ADR-029: Build Graph and Toolchain Context Capture¶
Date: 2026-06-09
Status: Accepted — implemented (BuildEvidence model; compile DB, CMake
File API, Ninja, Bazel cquery/aquery, and Make dry-run adapters;
compiler-recorded metadata extractor; build-evidence diff and the six D9
change kinds). Only Phase 7 (CI rollout + baseline registry) remains, tracked
under ADR-033. Amended 2026-06-12 (ADR-028 source-tree model) — see Amendment below.
Decision maker: Nikolay Petrov
Context¶
ADR-020a accepted compile_commands.json ingestion (-p / --compile-db)
to reduce header parse drift. That is the right first step, but it captures
only translation-unit compile commands.

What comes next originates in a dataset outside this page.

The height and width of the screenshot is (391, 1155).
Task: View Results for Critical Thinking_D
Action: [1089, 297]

It does not capture:
- target-to-library mapping;
- link actions and output shared libraries;
- generated files and generator dependencies;
- build-system configuration variants;
- CMake target file sets and visibility;
- Bazel configured targets and action graph;
- implicit compiler include/link directories;
- compiler version and ABI-affecting toolchain options;
- build-option diffs between old and new baselines.
The evidence-pack architecture (ADR-028, layer L3) needs a normalized build evidence model that can ingest build-system facts without parsing every build language from scratch.
Decision¶
D1. Build evidence is its own normalized model¶
Create BuildEvidence as an abicheck-owned schema stored in
build/build_evidence.json inside the evidence pack:
{
"schema_version": 1,
"source_root": "repo://root",
"build_root": "build://root",
"generators": [
{"kind": "cmake", "version": "4.3.3", "generator": "Ninja"}
],
"toolchains": [],
"targets": [],
"compile_units": [],
"link_units": [],
"generated_files": [],
"build_options": [],
"diagnostics": [],
"raw_artifacts": []
}
The model is intentionally build-system neutral.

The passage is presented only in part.